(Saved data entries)
● ● ● ● ● ● ●

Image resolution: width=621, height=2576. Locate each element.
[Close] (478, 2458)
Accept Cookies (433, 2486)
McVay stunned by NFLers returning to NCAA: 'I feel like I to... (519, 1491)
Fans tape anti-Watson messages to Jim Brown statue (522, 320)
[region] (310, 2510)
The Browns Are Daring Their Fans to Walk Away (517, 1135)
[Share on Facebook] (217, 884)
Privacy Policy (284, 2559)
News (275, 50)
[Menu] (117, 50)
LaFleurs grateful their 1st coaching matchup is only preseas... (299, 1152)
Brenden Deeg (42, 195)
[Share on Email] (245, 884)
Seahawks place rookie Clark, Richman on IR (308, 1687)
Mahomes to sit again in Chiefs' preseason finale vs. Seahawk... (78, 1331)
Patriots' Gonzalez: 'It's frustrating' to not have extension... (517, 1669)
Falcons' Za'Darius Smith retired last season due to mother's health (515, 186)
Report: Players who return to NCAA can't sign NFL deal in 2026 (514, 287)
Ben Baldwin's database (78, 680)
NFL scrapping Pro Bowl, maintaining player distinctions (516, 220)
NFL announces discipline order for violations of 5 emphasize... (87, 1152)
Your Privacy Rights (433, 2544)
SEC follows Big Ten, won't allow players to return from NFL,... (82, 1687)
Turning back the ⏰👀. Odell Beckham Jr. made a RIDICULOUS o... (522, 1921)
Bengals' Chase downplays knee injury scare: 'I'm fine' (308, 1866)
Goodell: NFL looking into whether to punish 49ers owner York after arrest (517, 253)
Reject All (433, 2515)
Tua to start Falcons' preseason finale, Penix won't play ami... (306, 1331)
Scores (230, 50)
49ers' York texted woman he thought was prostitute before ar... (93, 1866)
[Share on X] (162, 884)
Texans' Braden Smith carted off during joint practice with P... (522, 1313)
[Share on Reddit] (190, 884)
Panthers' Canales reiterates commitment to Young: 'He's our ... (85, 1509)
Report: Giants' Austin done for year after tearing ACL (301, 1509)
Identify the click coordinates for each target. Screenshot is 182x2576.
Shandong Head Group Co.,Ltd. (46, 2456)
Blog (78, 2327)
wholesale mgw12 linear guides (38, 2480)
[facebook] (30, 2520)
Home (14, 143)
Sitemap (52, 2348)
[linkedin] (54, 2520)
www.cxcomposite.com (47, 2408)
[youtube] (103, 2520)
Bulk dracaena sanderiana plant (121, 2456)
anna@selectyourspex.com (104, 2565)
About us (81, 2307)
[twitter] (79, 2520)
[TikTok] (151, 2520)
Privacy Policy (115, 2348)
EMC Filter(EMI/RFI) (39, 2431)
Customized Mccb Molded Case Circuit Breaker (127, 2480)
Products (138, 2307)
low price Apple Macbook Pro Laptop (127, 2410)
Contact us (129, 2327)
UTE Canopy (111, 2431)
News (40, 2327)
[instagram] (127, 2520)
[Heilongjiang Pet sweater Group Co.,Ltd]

● ● ● ● ● ● ●

* [Directions] What you give back should be the lines from the one with "Products (138, 2307)" to the end of the data, copied exactly, both ends included.

* [Response for this exercise]
Products (138, 2307)
low price Apple Macbook Pro Laptop (127, 2410)
Contact us (129, 2327)
UTE Canopy (111, 2431)
News (40, 2327)
[instagram] (127, 2520)
[Heilongjiang Pet sweater Group Co.,Ltd]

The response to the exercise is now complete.